Vi är inte ensamma
- Author: Margit Sandemo
- Language: Swedish, Norwegian
- Subject: Guardian angels
- Genre: Non-fiction
- Publisher: Boknöje AB
- Publication date: 1990
- Media type: Pocket book
- Pages: 192
- ISBN: 91-7710-470-6
- OCLC: 186464646

= Vi är inte ensamma =

1990 book by Margit Sandemo

Vi är inte ensamma - en samling berättelser om våra osynliga hjälpare (Swedish) is a 1990 book about the occult, written by Swedish author Margit Sandemo. The name translates to Vi er ikke alene in Norwegian and We Are Not Alone - The Anthology Stories About Our Invisible Helpers in English.

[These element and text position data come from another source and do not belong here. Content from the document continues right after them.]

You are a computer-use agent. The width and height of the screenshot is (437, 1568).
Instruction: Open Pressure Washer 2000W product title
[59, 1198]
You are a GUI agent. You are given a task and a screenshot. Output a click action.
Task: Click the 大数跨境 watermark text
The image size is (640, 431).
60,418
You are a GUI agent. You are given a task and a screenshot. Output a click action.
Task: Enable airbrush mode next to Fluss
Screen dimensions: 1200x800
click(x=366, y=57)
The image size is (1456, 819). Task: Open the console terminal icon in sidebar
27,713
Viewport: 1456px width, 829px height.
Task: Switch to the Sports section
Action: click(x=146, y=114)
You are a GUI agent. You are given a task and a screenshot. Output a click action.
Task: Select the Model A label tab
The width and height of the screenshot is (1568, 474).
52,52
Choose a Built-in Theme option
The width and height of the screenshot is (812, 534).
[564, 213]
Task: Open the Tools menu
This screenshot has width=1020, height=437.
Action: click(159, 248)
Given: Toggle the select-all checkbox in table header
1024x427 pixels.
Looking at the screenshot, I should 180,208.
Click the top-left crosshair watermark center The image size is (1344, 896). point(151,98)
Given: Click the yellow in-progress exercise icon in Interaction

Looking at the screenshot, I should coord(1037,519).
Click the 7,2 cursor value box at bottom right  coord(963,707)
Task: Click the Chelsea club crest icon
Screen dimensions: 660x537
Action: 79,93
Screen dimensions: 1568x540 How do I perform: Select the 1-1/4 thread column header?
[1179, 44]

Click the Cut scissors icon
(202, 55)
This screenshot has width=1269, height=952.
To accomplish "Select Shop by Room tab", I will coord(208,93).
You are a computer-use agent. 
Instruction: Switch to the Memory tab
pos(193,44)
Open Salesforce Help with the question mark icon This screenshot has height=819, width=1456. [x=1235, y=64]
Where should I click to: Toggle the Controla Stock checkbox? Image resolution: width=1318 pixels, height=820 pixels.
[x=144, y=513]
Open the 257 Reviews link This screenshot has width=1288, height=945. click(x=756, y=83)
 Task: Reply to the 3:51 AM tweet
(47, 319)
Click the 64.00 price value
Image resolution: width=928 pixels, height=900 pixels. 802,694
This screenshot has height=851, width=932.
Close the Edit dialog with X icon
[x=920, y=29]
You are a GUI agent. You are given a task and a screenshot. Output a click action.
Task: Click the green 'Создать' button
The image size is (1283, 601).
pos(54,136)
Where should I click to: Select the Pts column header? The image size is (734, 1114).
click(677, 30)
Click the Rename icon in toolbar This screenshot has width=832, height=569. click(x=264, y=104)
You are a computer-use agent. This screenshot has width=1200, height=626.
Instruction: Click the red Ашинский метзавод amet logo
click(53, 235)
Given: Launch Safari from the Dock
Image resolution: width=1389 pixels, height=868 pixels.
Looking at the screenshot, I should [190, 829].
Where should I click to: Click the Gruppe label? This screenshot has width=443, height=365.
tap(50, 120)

Sandemo is best known for her historical fantasy writing. The subject of this book is the guardian angels, known in the book as "helpers" or "guardian spirits". The following series of novels by Margit Sandemo, Häxmästaren is about this same subject matter. The message of the book is that everyone has, from as early as birth, at least one guardian angel, who stands by the protégé's side all their life and appears only in dangerous situations. Usually, women have male and men have female guardian spirits.

Sandemo claims to have visions. She believes that some people are born with that talent. She claims that her guardian spirit is a tall, light man called Virgil. She has known him since the age of eight. The bok explains how to tell a guardian angel from a ghost and how to contact one's own guardian angel. Sandemo claims that some people can access other people's guardian angels with metal pins, that people can send their guardian spirit a subtle request and that guardian spirits give answers via dreams, in the shape of a bird or a star.

Vi är inte ensamma is based on letters from people whose lives guardian angels have effected. Sandemo received thousands of such letters after requesting them in the Norsk Ukeblad (Norwegian Weekly Magazine).